The North Kalimantan Communist Party (abbr. NKCP) was a Maoist communist party based in the Malaysian state of Sarawak in northern Borneo. It was formally founded on 19 September 1971. Before that, the group had been operating under the name Sarawak People's Guerrillas. The chairman of the NKCP was Wen Ming Chyuan and the party enjoyed close links with the People's Republic of China. The NKCP's membership was predominantly ethnically Chinese. The two military formations of the NKCP were the Sarawak People's Guerrilla Force (SPGF) or Pasukan Gerilya Rakyat Sarawak (PGRS), and the North Kalimantan People's Army (NKPA) or the Pasukan Rakyat Kalimantan Utara (PARAKU). The NKCP participated in the Sarawak Communist Insurgency (1962-1990). On 17 October 1990, the North Kalimantan Communist Party signed a peace agreement with the Sarawak state government, formally ending the Sarawak Communist Insurgency.

== Name ==
The organisation was initially referred to by its members as the Sarawak Communist Movement and subsequently the North Kalimantan Communist Party after 1970. Documents published by the Sarawak colonial and Malaysian governments tended to label any anti-colonial group operating in Sarawak as either the Sarawak Communist Organisation (SCO) or the Clandestine Communist Organisation (CCO). Due to the Cold War atmosphere, anti-colonial groups and left-leaning individuals were often categorised as Communists by the authorities. According to the Japanese academic Fujio Hara, the NKCP's two main military formations were the Sarawak People's Guerrilla Force (SPGF) or Pasukan Gerilya Rakyat Sarawak (PGRS), and the North Kalimantan People's Army (NKPA) or the Pasukan Rakyat Kalimantan Utara (PARAKU). The SPGF operated in western Sarawak while the NKPA operated in eastern Sarawak. In addition, the main component organisations were the Sarawak Liberation League (SLL), the Sarawak Advance Youths' Association (SAYA), and the NKPA.

== History ==

=== Origins ===
According to Hong-Kah Fong, the North Kalimantan Communist Party was officially formed on 30 March 1970. However, 19 September 1971 was selected as the official commemoration date in order to commemorate the Pontianak Conference of 17–19 September 1965, which is regarded as the birth date of the Sarawak Communist Movement. The NKCP traces its origins to local Chinese Communists who had migrated from China to Sabah during the 1930s and 1940s. The NKCP was also preceded by several Communist movements including the Races Liberation Front and the Borneo Anti-Japanese League (which consisted of two organisations: the North Borneo Anti Japanese League and the West Borneo Anti-Japanese League), which had resisted the Japanese occupation during World War II.
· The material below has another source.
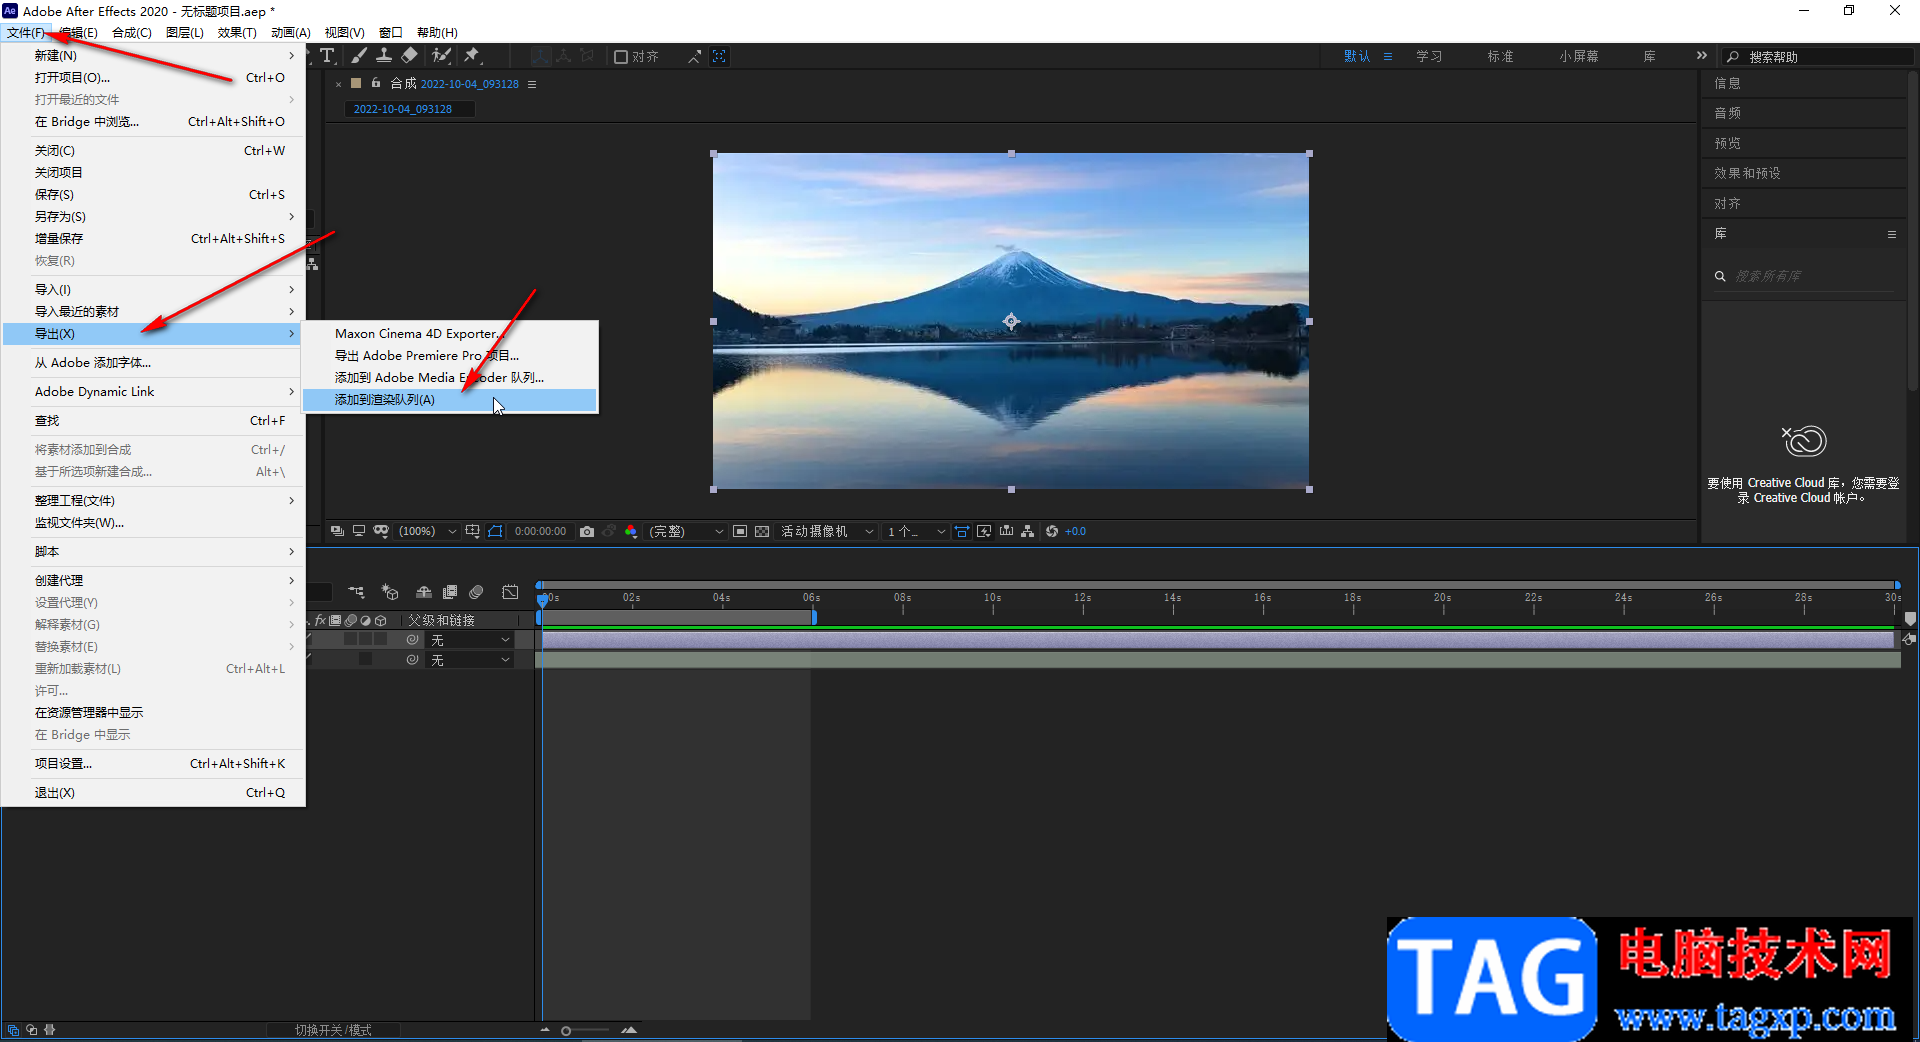
Task: Open the Graph Editor in timeline
Action: pos(510,592)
During the post-war period, other communist groups active in Sarawak included the Overseas Chinese Youth Association, the Liberation League, and the Sarawak Advanced Youths' Association (SAYA). By 1965, these had coalesced into two main organisations: the North Kalimantan People's Army (Pasukan Rakyat Kalimantan Utara, PARAKU) and the Sarawak People's Guerrillas (Pasukan Gerilya Rakyat Sarawak, PGRS). These were collectively referred to by most British and Western sources as the Sarawak Communist Movement or Clandestine Communist Organisation (CCO), which came into existence during the Pontianak Conference in September 1965.
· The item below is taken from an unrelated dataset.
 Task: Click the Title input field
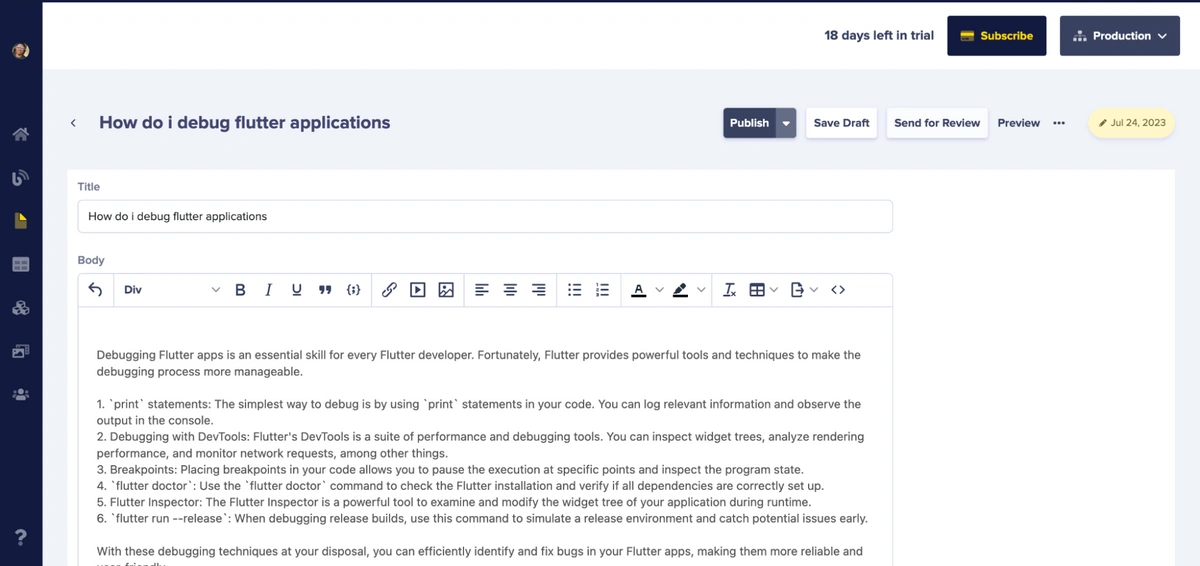coord(485,216)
According to the historians Vernon L. Porritt and Cheah Boon Kheng, Communist elements were also influential in the Chinese schools during the 1940s. Following the Second World War, Communist elements also infiltrated the Sarawak labour movement and Sarawak's first political party, the predominantly ethnic Chinese Sarawak United People's Party, which was formed in June 1959. In addition, leftist study groups were formed in Kuching between 1949 and 1950. Two important figures in the Sarawak Communist movement, Weng Min Chyuan and Bong Kee Chok, came from Chung Hua Middle School. On 30 March 1954, pro-Communist students at Kuching Chung Hua Middle School organised a 47-day strike to protest against the school administration's teaching methods and its expulsion of students. Communist elements later spread to the business and farming community, many of whom were parents of these left-wing students.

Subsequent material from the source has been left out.